You can implement geographic redundancy if your primary data center and standby data center are in geographically separate locations. If one data center experiences a catastrophic event, such as a hurricane or other natural disaster, you can make the standby data center active and operations can resume.

Geographic redundancy has specific requirements to be successful.

  • The primary and standby environments must be duplicated. Each data center must have the same number of machines in the ArcGIS Enterprise deployment, and the URLs used to access the components must be the same.
  • Geographic redundancy typically follows an active-passive approach; therefore, data and content must be replicated to the standby ArcGIS Enterprise deployment consistently.
  • Geographic redundancy relies on third-party components to be successful. For example, a global site selector or global domain name system (DNS) server is important so that when a switch has to occur from the primary data center to the standby, there is no disruption to any ArcGIS Enterprise users.

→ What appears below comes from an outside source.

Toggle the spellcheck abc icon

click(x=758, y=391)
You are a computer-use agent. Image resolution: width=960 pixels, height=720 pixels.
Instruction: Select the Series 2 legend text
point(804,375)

To ensure the least amount of downtime in event of a failure or catastrophe, you could deploy a highly available, geographically redundant ArcGIS Enterprise. This is the most complex deployment to achieve, as it requires the most machines and the most maintenance. Configure two separate data centers, each with their own highly available ArcGIS Enterprise deployment. In each data center, all the machine names are configured identically and there are no single points of failure, which include the data, whether it resides in a highly available file server or highly available database, all web servers and load balancers, as well as the ArcGIS Enterprise components. Backups of the primary deployment are consistently created, and restoration to the standby deployment in the separate data center can occur immediately or when a failure in the primary deployment occurs.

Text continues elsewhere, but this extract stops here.